• **Records from a data collection**:
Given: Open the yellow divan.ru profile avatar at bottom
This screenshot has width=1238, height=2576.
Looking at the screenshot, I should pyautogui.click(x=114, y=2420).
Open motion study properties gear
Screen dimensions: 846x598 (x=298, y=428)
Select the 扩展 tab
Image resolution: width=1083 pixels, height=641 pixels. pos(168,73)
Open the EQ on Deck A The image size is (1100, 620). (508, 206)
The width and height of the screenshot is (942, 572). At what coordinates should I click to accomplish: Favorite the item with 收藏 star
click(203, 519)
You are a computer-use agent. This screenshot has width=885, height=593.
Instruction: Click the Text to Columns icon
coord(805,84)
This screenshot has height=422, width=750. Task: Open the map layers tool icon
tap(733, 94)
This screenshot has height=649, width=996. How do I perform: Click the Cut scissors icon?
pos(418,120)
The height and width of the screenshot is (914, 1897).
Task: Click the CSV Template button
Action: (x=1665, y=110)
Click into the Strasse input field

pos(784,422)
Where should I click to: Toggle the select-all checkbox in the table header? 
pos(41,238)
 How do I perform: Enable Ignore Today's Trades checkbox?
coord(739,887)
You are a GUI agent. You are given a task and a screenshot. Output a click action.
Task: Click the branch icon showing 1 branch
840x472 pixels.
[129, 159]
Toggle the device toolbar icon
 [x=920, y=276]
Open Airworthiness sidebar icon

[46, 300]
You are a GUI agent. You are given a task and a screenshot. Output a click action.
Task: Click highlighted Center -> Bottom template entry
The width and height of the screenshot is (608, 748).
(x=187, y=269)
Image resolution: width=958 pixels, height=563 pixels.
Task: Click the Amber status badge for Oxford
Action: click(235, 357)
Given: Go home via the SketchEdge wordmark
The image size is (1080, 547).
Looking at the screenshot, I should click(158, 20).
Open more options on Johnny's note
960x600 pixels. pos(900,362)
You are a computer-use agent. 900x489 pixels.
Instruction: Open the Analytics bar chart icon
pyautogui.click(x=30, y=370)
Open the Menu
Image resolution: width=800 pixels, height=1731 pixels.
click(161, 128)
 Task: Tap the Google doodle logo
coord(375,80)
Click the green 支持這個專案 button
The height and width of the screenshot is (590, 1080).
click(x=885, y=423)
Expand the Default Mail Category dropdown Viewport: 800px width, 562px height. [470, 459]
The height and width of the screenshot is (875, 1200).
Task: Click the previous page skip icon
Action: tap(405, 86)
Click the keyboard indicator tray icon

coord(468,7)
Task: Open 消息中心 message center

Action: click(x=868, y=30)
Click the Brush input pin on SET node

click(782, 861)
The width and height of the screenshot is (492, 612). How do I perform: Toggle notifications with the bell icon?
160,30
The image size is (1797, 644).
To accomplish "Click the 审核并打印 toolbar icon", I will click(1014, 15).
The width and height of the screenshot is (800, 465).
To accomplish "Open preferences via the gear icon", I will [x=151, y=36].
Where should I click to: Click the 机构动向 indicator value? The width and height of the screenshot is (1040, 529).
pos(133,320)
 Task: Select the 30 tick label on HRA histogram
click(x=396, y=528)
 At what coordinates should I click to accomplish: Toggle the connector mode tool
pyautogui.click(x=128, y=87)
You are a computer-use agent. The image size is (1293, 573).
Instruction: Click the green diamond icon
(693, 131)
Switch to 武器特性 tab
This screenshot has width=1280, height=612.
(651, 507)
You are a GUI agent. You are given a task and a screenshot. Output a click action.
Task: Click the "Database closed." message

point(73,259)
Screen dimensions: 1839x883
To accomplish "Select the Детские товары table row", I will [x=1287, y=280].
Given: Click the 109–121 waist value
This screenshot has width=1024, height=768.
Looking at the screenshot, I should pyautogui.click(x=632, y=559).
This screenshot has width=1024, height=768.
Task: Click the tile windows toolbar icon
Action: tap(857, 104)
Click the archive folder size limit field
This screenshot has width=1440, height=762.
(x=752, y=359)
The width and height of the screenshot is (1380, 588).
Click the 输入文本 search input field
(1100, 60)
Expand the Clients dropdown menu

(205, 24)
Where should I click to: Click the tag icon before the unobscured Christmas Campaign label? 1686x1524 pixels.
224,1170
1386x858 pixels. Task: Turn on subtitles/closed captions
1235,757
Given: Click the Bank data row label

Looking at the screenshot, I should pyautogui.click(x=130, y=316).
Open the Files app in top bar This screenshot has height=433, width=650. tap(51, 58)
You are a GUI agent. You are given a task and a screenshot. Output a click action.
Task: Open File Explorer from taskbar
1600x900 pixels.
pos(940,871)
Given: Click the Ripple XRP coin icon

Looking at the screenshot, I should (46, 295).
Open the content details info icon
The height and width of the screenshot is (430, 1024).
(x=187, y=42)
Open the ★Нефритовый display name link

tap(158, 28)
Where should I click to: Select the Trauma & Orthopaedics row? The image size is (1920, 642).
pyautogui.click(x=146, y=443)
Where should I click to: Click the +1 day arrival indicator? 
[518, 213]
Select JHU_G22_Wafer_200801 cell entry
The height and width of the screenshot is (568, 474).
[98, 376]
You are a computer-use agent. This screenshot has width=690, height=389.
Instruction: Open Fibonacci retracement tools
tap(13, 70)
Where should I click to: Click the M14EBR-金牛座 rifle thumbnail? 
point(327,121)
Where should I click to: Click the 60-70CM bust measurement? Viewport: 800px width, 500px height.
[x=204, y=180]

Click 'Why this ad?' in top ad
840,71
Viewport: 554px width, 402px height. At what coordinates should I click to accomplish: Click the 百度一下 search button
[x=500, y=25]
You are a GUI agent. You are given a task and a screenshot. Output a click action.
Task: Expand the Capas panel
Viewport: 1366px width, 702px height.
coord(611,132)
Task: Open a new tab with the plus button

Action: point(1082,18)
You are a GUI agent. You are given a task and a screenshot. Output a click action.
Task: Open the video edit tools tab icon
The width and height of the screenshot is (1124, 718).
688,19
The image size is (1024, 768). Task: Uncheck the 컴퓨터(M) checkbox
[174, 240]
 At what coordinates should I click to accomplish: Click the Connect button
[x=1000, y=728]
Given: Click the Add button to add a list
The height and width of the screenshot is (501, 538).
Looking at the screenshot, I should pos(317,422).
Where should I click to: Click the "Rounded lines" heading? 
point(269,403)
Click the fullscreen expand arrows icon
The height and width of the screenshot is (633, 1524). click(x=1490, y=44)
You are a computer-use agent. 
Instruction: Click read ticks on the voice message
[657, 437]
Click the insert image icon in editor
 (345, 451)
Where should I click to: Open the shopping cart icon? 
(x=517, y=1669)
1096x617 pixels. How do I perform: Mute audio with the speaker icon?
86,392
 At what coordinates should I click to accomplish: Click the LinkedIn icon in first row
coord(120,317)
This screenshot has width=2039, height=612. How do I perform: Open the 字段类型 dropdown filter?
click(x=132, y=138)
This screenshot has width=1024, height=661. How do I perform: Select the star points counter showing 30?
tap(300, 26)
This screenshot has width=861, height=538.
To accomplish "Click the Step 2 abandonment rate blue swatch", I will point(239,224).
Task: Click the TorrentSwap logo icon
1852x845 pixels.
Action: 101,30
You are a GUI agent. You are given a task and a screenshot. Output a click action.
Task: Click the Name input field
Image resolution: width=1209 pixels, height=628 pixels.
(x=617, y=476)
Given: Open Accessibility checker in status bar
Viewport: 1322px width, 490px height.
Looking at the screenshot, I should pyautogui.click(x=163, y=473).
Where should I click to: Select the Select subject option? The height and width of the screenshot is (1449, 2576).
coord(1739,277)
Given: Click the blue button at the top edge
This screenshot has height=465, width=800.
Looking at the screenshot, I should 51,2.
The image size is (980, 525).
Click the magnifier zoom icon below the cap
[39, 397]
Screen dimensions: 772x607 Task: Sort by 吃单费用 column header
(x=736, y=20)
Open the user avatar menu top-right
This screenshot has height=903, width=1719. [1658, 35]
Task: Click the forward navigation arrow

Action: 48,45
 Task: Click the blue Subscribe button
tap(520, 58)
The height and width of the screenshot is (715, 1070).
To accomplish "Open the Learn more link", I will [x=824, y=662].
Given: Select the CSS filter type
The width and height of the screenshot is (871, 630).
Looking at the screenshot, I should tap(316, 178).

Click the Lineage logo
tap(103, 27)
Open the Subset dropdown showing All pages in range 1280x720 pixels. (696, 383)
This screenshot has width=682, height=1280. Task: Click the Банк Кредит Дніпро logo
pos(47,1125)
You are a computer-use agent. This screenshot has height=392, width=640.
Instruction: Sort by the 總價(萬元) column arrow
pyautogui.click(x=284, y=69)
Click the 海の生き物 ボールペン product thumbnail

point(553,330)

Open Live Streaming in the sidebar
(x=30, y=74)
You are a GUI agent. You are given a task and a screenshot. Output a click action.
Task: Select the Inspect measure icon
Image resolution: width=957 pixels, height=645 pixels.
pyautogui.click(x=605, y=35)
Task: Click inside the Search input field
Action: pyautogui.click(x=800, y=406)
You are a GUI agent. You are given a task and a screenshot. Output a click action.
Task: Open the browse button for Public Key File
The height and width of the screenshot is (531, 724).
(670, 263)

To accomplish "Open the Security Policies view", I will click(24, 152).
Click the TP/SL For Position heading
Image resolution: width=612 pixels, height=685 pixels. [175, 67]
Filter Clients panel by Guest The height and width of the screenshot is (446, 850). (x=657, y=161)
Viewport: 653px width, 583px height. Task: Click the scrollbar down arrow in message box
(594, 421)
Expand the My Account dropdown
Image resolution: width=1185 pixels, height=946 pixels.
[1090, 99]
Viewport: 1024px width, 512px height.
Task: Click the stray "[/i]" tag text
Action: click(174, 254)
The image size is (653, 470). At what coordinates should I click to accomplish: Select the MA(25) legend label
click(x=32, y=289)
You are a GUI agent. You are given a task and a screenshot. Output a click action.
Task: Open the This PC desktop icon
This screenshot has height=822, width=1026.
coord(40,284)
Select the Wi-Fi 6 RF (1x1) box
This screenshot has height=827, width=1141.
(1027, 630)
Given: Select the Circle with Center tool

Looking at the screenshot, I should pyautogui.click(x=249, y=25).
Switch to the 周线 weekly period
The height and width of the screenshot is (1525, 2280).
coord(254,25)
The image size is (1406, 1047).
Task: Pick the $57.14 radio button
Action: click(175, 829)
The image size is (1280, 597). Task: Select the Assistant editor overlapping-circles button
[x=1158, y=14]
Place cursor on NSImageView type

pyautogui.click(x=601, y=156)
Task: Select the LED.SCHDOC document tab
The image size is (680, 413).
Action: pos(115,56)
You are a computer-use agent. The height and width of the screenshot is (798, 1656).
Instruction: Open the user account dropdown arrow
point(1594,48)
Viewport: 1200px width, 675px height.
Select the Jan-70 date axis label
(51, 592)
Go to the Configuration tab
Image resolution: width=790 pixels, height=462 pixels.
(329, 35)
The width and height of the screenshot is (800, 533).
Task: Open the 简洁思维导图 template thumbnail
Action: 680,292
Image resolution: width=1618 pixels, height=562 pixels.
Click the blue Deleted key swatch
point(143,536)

• **INSTRUCTIONS TO FOLLOW**: Start at the first line of the entries and stop at the line that contains "Task: Click highlighted". Repeat every line in that span exactly, and nothing beyond it.

• **ANSWER BELOW**:
Given: Open the yellow divan.ru profile avatar at bottom
This screenshot has width=1238, height=2576.
Looking at the screenshot, I should pyautogui.click(x=114, y=2420).
Open motion study properties gear
Screen dimensions: 846x598 (x=298, y=428)
Select the 扩展 tab
Image resolution: width=1083 pixels, height=641 pixels. pos(168,73)
Open the EQ on Deck A The image size is (1100, 620). (508, 206)
The width and height of the screenshot is (942, 572). At what coordinates should I click to accomplish: Favorite the item with 收藏 star
click(203, 519)
You are a computer-use agent. This screenshot has width=885, height=593.
Instruction: Click the Text to Columns icon
coord(805,84)
This screenshot has height=422, width=750. Task: Open the map layers tool icon
tap(733, 94)
This screenshot has height=649, width=996. How do I perform: Click the Cut scissors icon?
pos(418,120)
The height and width of the screenshot is (914, 1897).
Task: Click the CSV Template button
Action: (x=1665, y=110)
Click into the Strasse input field

pos(784,422)
Where should I click to: Toggle the select-all checkbox in the table header? 
pos(41,238)
 How do I perform: Enable Ignore Today's Trades checkbox?
coord(739,887)
You are a GUI agent. You are given a task and a screenshot. Output a click action.
Task: Click the branch icon showing 1 branch
840x472 pixels.
[129, 159]
Toggle the device toolbar icon
 [x=920, y=276]
Open Airworthiness sidebar icon

[46, 300]
You are a GUI agent. You are given a task and a screenshot. Output a click action.
Task: Click highlighted Center -> Bottom template entry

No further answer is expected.